When you output the records, match them exactly and omit any picture they include.

INFORMATION SUPPLIED:
==*==
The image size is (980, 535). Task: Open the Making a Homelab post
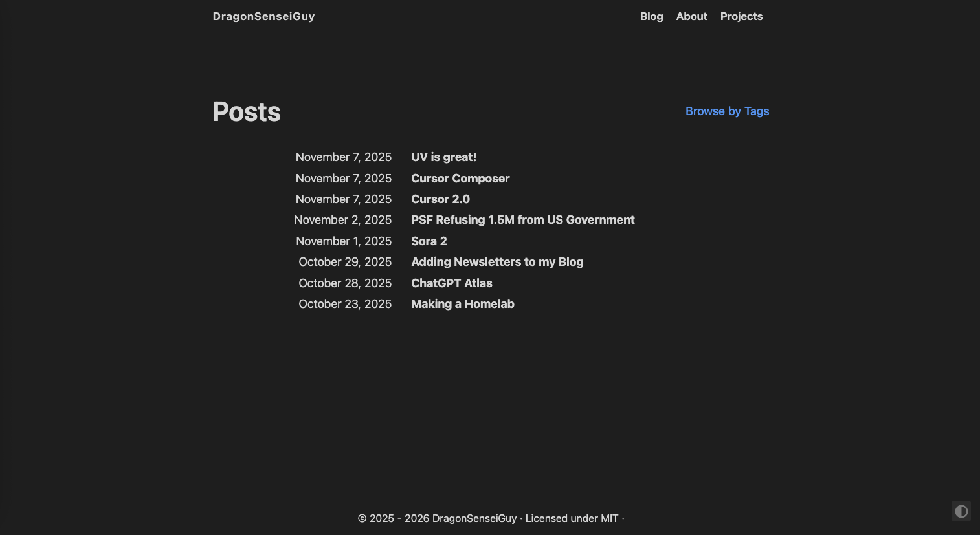(462, 304)
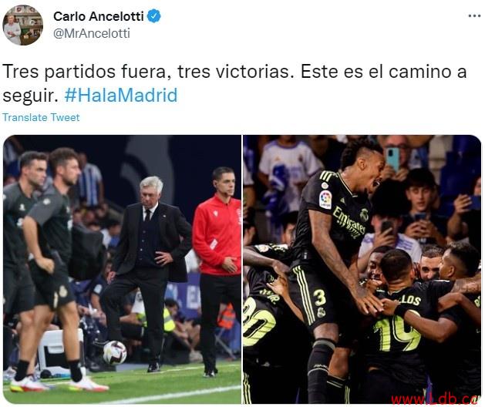Viewport: 485px width, 407px height.
Task: Click the soccer ball on the sideline
Action: coord(115,352)
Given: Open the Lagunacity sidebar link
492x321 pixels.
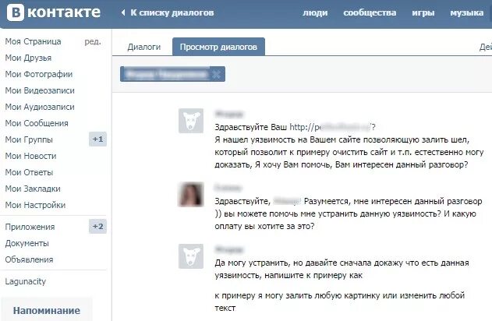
==*==
PROBLEM SOLUTION:
The image size is (980, 535). Task: Open the Making a Homelab post
(462, 304)
Viewport: 485px width, 407px height.
Task: Click the soccer ball on the sideline
Action: coord(115,352)
Given: Open the Lagunacity sidebar link
492x321 pixels.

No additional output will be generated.